Naive chunking by message would lose context — a single text rarely makes sense alone. Instead the chunker groups messages into 30-minute activity windows: anything within half an hour of the previous message is the same conversation. If a window goes too long, it splits at token boundaries. Email threads get chunked per-message, with long messages split on paragraph breaks.

Embedding and retrieval

Everything goes into ChromaDB using the default all-MiniLM-L6-v2 embedder. That model runs on CPU, locally, no API key — important for the privacy story. Chunk IDs are content-hashed so re-ingesting later is idempotent. Query time: cosine similarity, top-N retrieval, optional filters by source or person.

The LLM step

The retrieved chunks get sent as context to an LLM that generates the answer. The tool speaks the OpenAI chat-completions API, which has become the de-facto standard — so the same code works against OpenAI, Anthropic, OpenRouter, or any local model server (Ollama, LM Studio, vLLM). The default config points at a local Ollama running Qwen 2.5, which means the entire pipeline can run with zero data leaving the machine.

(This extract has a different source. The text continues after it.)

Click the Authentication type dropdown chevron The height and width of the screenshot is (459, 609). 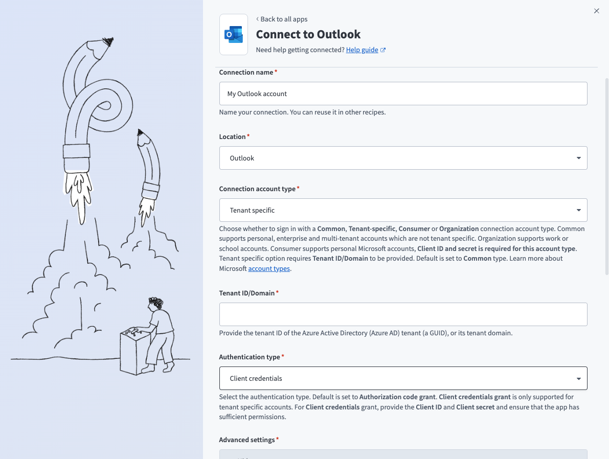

The second pass — distillation

Building the written portrait is a separate workflow. The retrieval system answers narrow questions ("what did I say about X"), but distilling 11 years of conversation into structured prose required a different shape — many passes, with verification. I built the vault iteratively: extract a topic, audit the extraction by querying the raw SQL ground truth, fix attribution errors (it's easy to misattribute lines in group chats), repeat. Four rounds of audits in total. The audit work is most of the project; the writing is the easy part.

The stack

Language
Python 3.9+
Sources
SQLite (Apple chat.db)
Vector store
ChromaDB
Embeddings
all-MiniLM-L6-v2
LLM
OpenAI-compat (any)
Output
Obsidian vault

What it accomplished

Privacy

Nothing about my actual data is on this page. No excerpts, no names from the vault, no message content. The corpus and the distilled vault stay on my machine, encrypted, never synced. The page describes the system, not the contents — and the open-source code on GitHub ships with no data either. If you want a knowledge base of your messages, you build your own. That's the whole point.